Data items
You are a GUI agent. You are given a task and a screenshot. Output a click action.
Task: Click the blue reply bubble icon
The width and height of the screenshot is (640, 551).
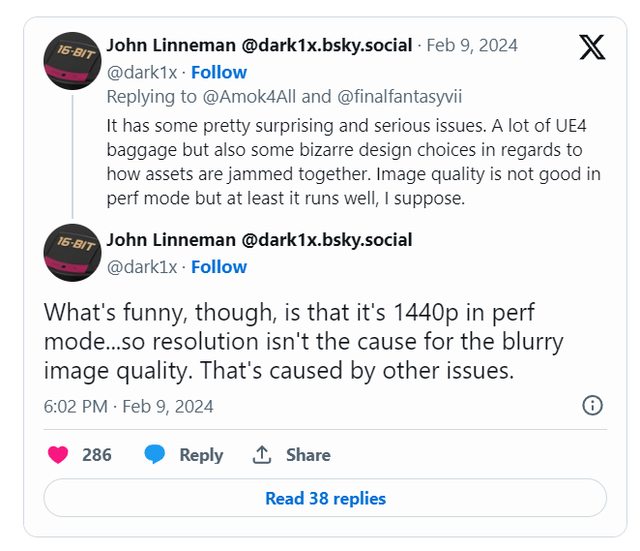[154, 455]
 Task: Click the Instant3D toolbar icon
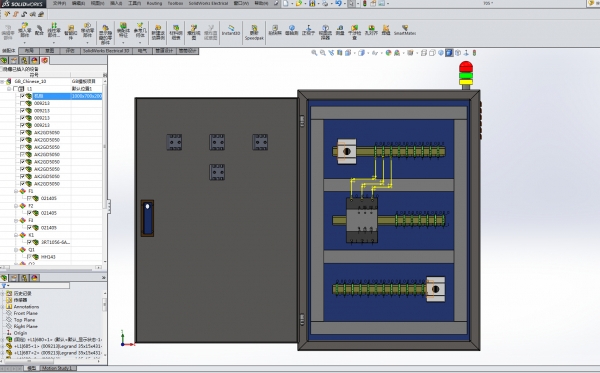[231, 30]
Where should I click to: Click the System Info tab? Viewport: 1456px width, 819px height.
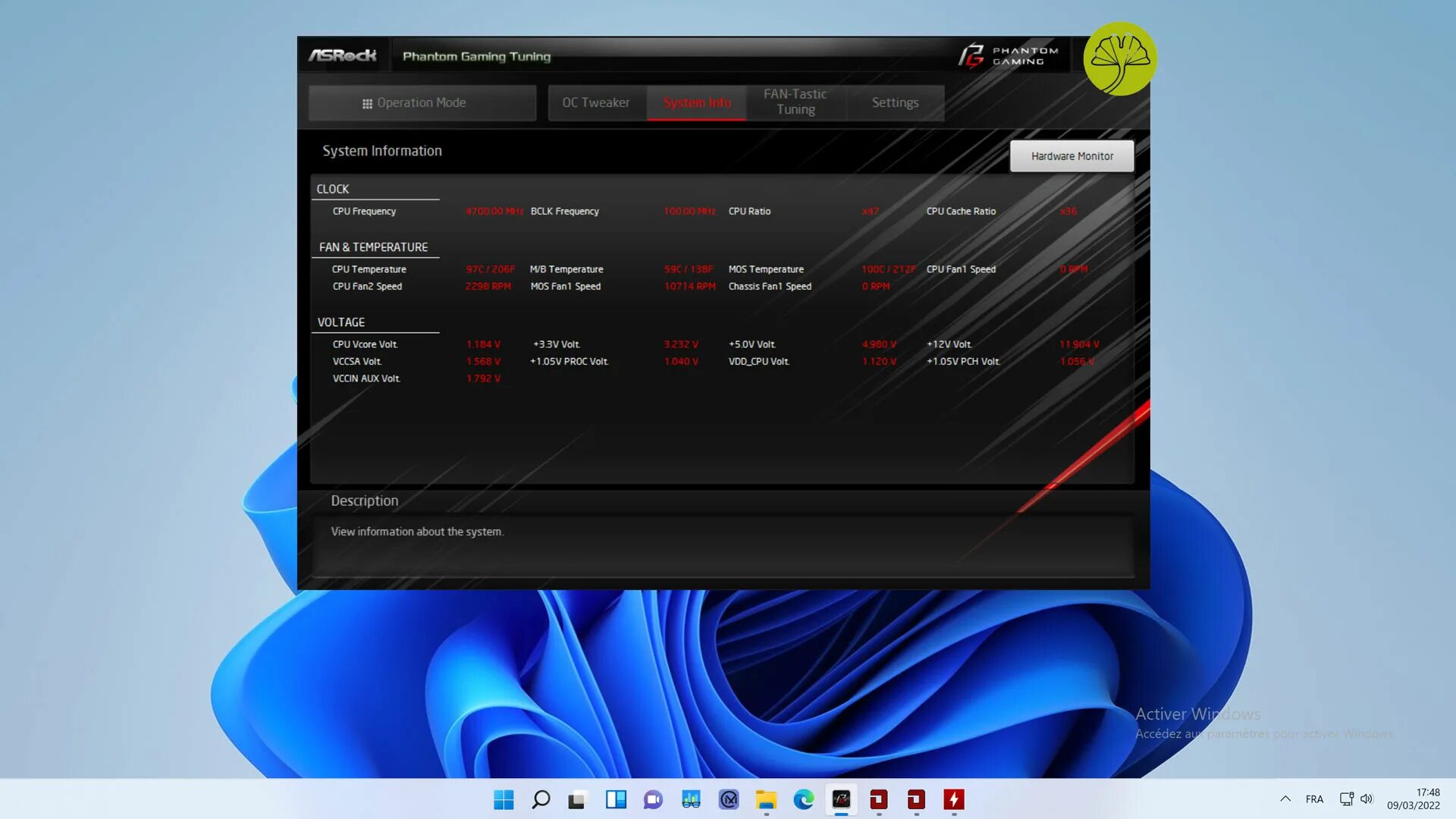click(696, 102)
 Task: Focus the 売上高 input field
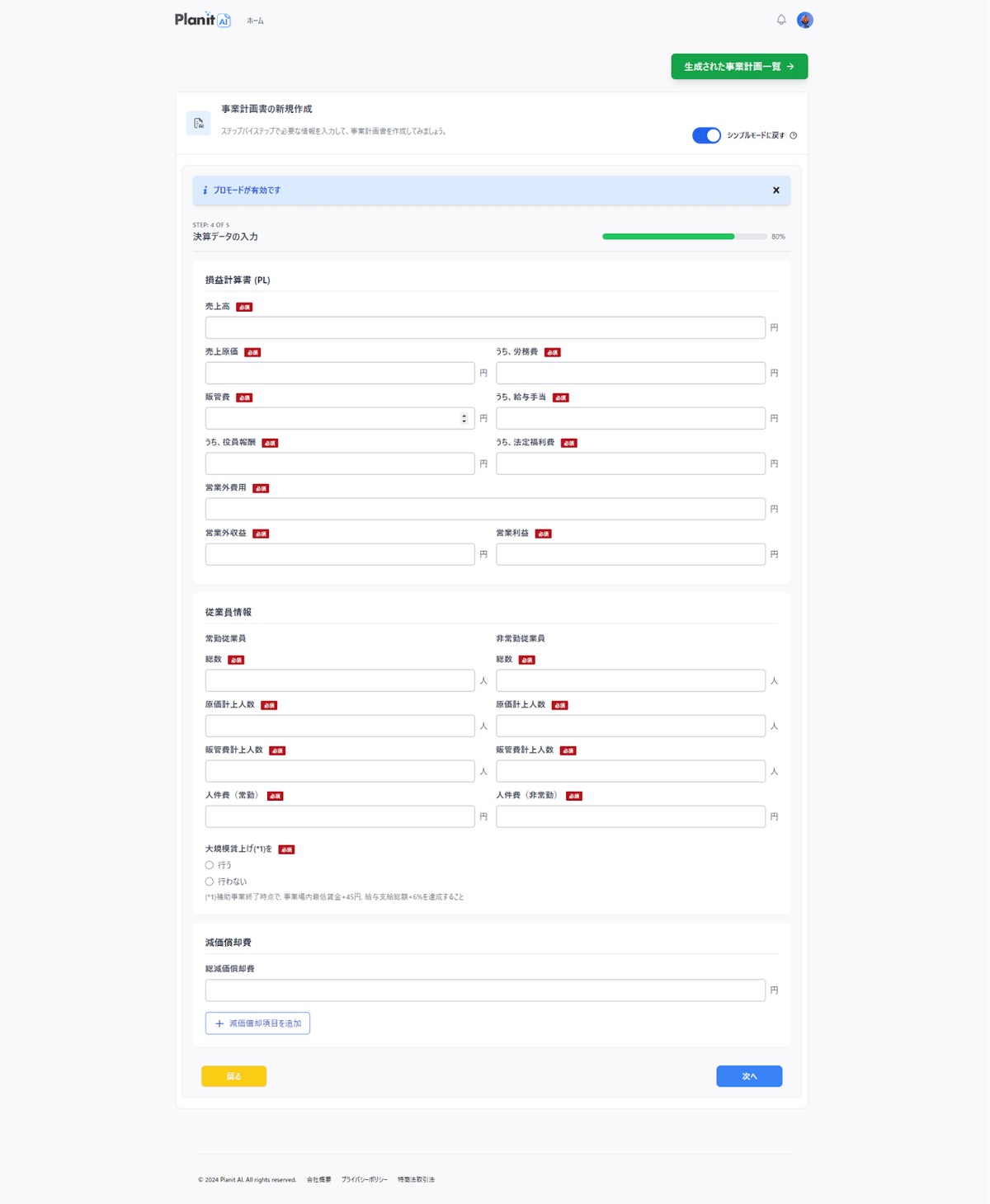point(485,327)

What you have to do:
Please reproduce the lines exactly from the one containing "Where should I" through the last line of the data above, and keep the pictures out.

Solution to the problem:
Where should I click to: Click the System Info tab? Viewport: 1456px width, 819px height.
click(696, 102)
 Task: Focus the 売上高 input field
point(485,327)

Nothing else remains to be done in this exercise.